About a month ago High Fidelity CEO Philip Rosedale posted a hat trick of fascinating blog posts. They cover immersion, the size of the metaverse and connecting to High Fidelity using different interfaces. They are all very interesting.

The first blog post is VR immersion through immobilization: ‘The Rig’.  The Rig is a very important component in the history of virtual worlds and what makes that all the more impressive is that it never saw the light of day as a public product. The Rig was the first work Linden Lab conducted, as Philip explains in the blog post :

Andrew Meadows and myself spent the first 6 months or so building a room-sized device that immobilized a person’s head, legs, and arms while using a folded projection screen to deliver a high resolution VR experience. We called it ‘The Rig’, and our more fearless early investors and friends actually got to try it out.

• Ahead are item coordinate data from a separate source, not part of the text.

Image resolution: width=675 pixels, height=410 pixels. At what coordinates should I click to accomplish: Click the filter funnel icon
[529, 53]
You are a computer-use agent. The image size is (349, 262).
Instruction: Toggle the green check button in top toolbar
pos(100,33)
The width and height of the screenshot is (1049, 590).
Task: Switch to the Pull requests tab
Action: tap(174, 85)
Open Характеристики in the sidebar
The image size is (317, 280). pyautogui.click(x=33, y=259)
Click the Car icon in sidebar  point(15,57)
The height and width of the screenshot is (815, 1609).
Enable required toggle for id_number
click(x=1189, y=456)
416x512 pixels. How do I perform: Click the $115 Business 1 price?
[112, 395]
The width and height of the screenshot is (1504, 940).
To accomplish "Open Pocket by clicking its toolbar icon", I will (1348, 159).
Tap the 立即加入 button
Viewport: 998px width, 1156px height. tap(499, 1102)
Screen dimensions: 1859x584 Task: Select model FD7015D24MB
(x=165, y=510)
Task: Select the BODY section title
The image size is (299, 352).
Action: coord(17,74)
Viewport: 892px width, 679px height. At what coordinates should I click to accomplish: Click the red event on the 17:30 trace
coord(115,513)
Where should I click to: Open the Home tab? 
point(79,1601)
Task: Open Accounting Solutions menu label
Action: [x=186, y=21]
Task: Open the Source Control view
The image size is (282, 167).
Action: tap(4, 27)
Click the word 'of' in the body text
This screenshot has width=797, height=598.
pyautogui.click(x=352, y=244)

The hardware required some software to go along with it, so Linden Lab started working on that too and that software eventually became known as Second Life and the rest, as they say, is history. Ok at one time the software was called LindenWorld but after that it became known as Second Life. The Rig is rumoured to be sitting in boxes at Linden Lab, although we don’t know if Philip Rosedale and Andrew Meadows took it to High Fidelity with them. This thought crossed my mind when I read :

The findings were fascinating and may be useful now as the race to create fully immersive VR interfaces continues.

The Rig wasn’t like today’s HMD’s which track your movement, indeed the idea is that you don’t move, it works on force detection, as Philip explains :

As a simple thought experiment, imagine that you are looking at a computer screen, while holding onto the handle of a tennis racket which is bolted to a table…. you can’t move the racket handle a bit. But what you see onscreen is a racket in your hand that is moving perfectly smoothly in response to the forces you are putting on the handle. A ball drops from the air, and you move the racket to bounce it upwards. As the virtual ball connects with your racket, you can imagine that you need to apply a stronger force upward to the handle to keep the racket moving up. This change in applied force ‘feels’ to your brain very much like the sensation of the ball hitting the racket!

This sounds odd when you consider the way today’s devices work and yet, there does seem to be potential for this sort of alternative immersion device to prosper.